On yesterday’s hike along the Econlockhatchee River, I felt a palatable, positive, sense of place, as deeply rooted as the trees themselves. This was a place new to me, yet familiar in spirit. Oaks of enormous girth provided their own platforms for an abundant canopy, hosting innumerable resurrection ferns and bromeliads. Giant air plants looked like pineapple tops high above. The delicate yellow blossoms of greenfly orchids dangled on wiry stems, bouncing in the breeze. Beyond the oaks, cabbage palms grew thickly. Watermarks from this floodplain river’s inevitable ebb and flow were in evidence several feet up on the trees.
It was a good place, a natural place, barely touched by the hand of man.

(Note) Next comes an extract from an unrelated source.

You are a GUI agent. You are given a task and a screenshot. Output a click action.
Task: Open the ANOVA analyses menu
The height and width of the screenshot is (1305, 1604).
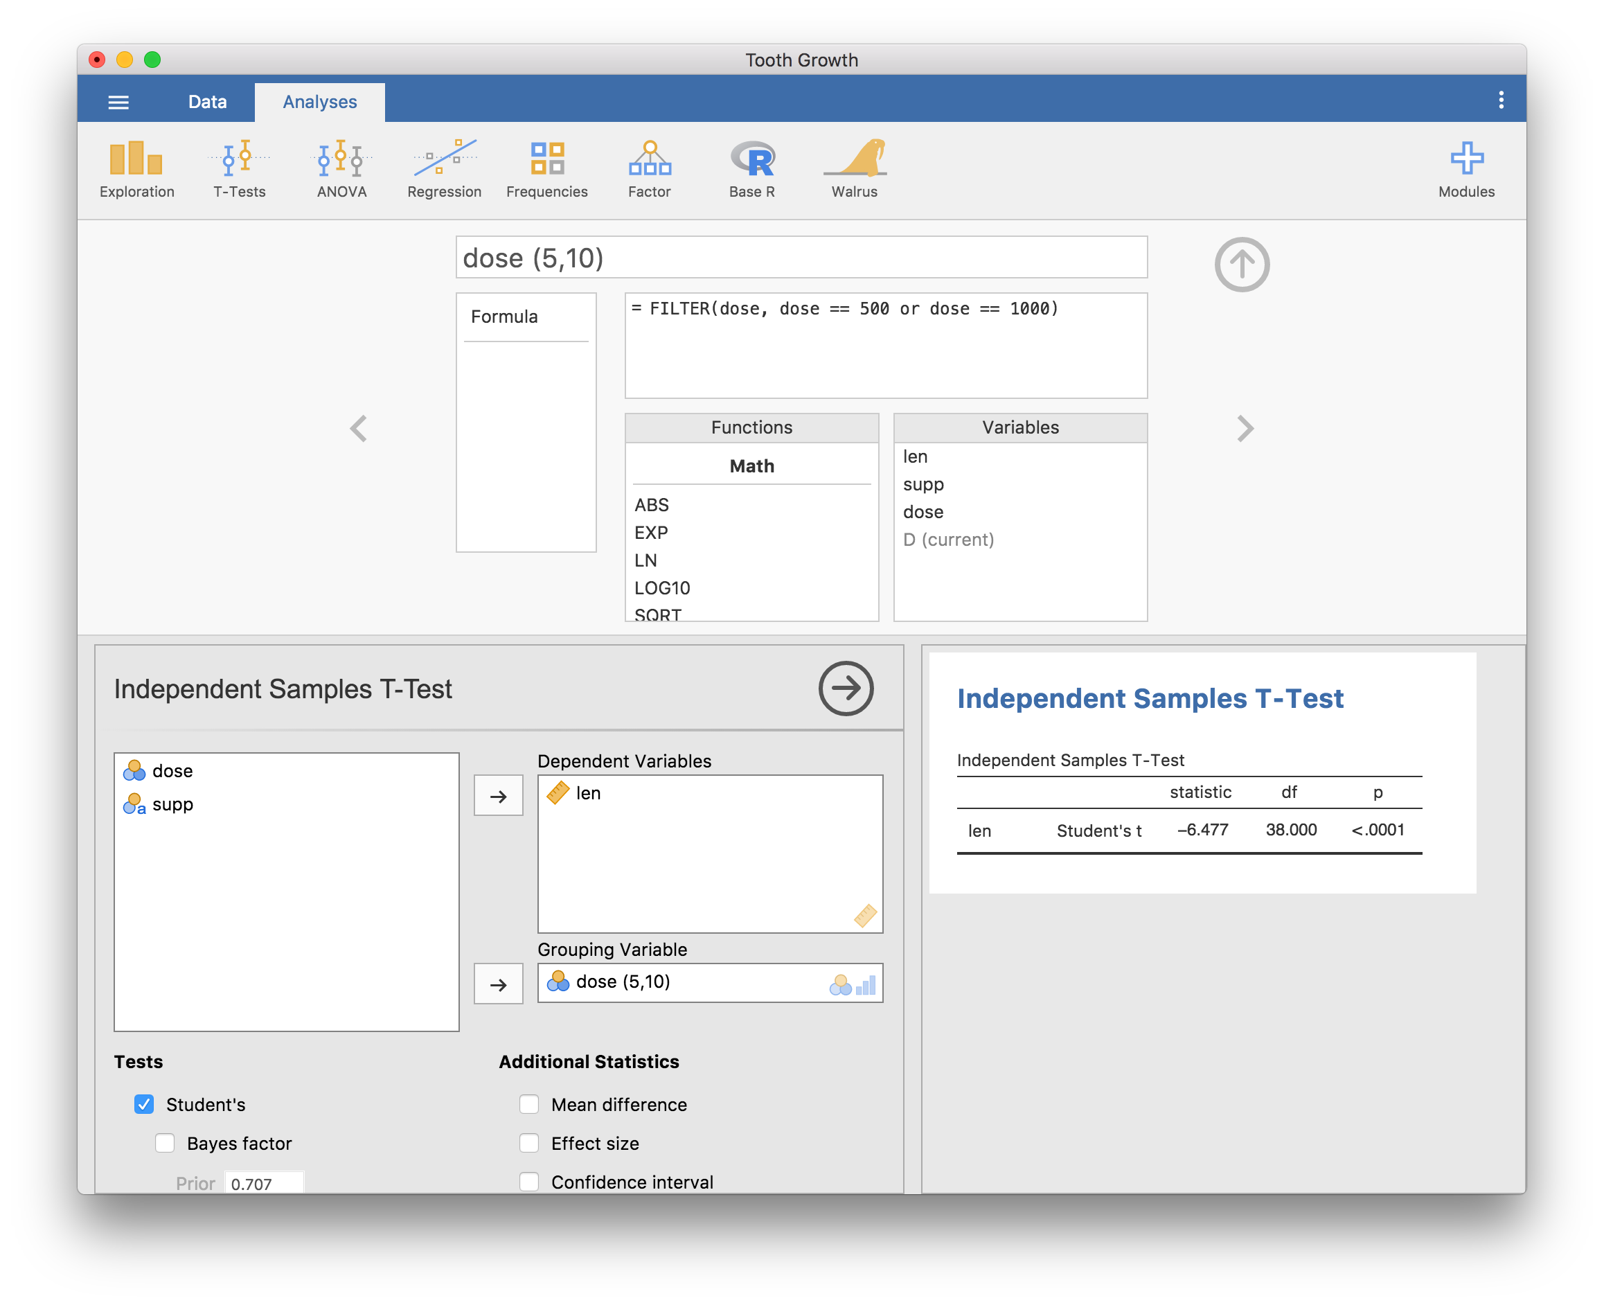coord(342,170)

A place that lifted the spirits by its very existence, by the fact you could immerse yourself in it, by the reality that it had survived so much of Florida history and remained intact.

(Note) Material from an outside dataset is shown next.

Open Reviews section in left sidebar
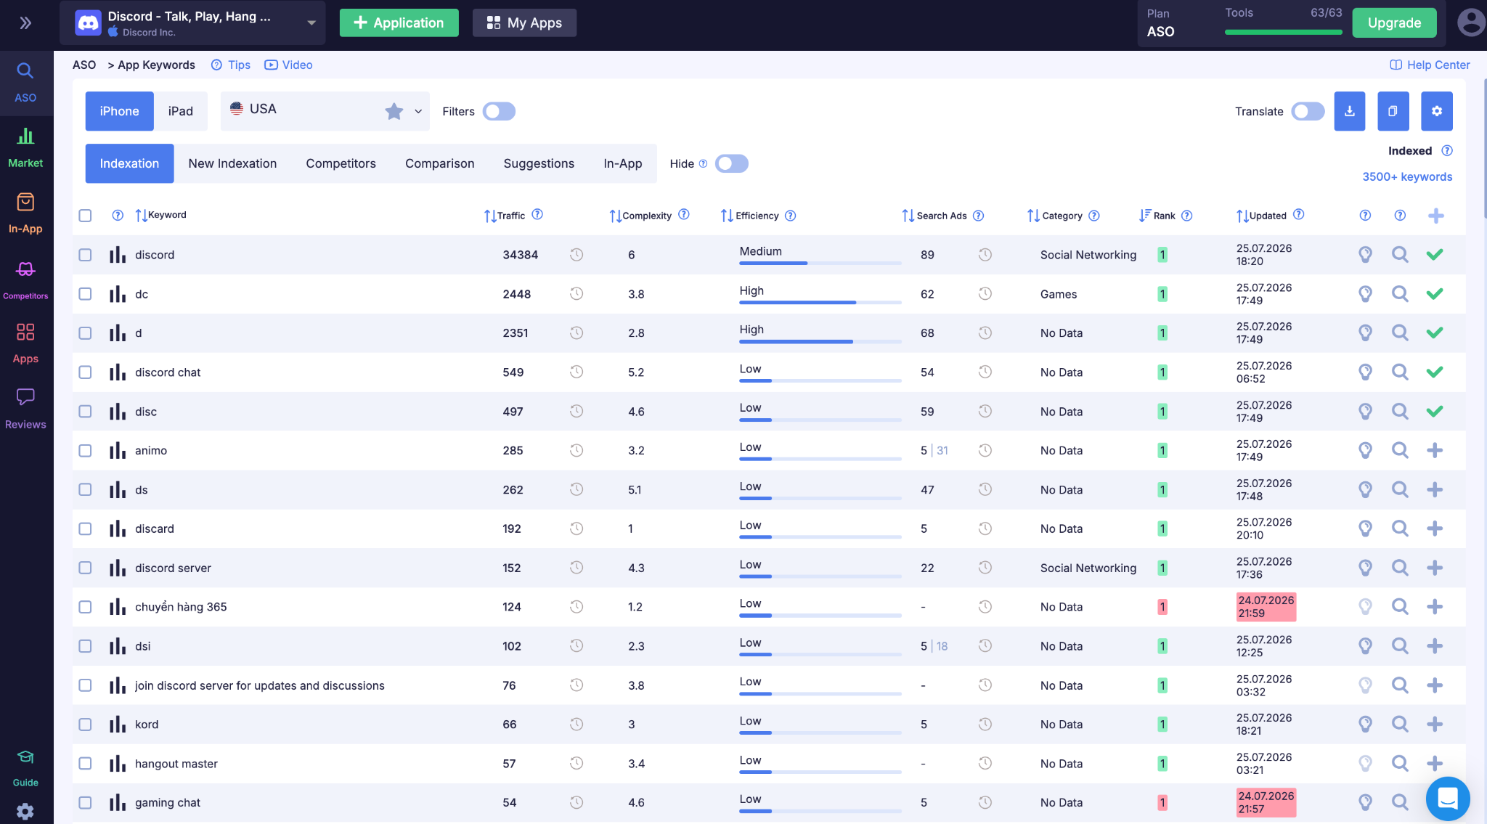 pos(25,409)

In the evening, I had a long talk with JK. His past week in South Florida is the longest he’s ever been in that part of the state, and he was feeling a bit out of sorts about his surroundings. “This isn’t like anywhere else I’ve been,” he said, “and it doesn’t feel good.” I thought about it, and recalled my own journey between Big Cypress and Lake Okeechobee, more than a decade ago.
One word jumped to mind: sadness.
More than a hundred years ago, decisions were put in motion that would change the face of South Florida forever. Governor Napoleon Bonaparte Broward, running on a platform of “Save the Everglades,” commissioned developer Hamilton Disston to drain the vast wetlands of Florida to open up land for agriculture. When you travel through South Florida today, even in the vast central rural expanses, very little of what you experience is Florida’s original landscape. Ditched and dredged, diked and drained, enormous swaths of square mileage have been altered forever, with no chance of ever again being what they once were.

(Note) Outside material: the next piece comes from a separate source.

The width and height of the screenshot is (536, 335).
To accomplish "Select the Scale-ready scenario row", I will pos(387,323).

This dissonance of the landscape is most strong along the Seminole section of the Florida Trail and around the southern side of Lake Okeechobee, where there are hints of a former grandeur. A lone pond apple is a sad reminder of an impenetrable forest of pond apple stretching from Lake Okeechobee to the Big Cypress Swamp. Rising tall above the sugar cane fields, clusters of royal palms speak to tree islands in a sea of sawgrass.
To interpret these modern landscapes, one of my most treasured finds is a book, “In Lower Florida Wilds,” published just after the destruction of these landscapes, written and photographed by Charles Torrey Simpson, a naturalist who recorded the natural beauty of South Florida before its demise. He shared his thoughts on the rapid changes around him:
“There is something very distressing in the gradual passing of the wilds, the destruction of the forests, the draining of the swamps and lowlands, the transforming of the prairies with their wonderful wealth of bloom and beauty…
We shall proudly point some day to the Everglade country and say: ‘Only a few years ago this was a worthless swamp; to-day it is an empire.’ But I sometimes wonder quite seriously if the world is any better off because we have destroyed the wilds and filled the land with countless human beings.”
A hundred years later, we are promised Everglades Restoration, the project lost in a swirl of politics and Federal funding. It is a myth. Even if a sheet flow of water is restored to nourish the dying river of grass that remains south of Alligator Alley, it will do nothing for the Everglades lost, fed by the ebb and flow of Lake Okeechobee spilling over its rim. It will not refill the broken limestone channels of creeks half-buried in subdivisions and farms, their water stolen by drainage canals. They will never return.
A sadness hangs heavy over these unnatural landscapes, the former Everglades, and it was that broken spirit that JK found, and felt, truly a paradise lost.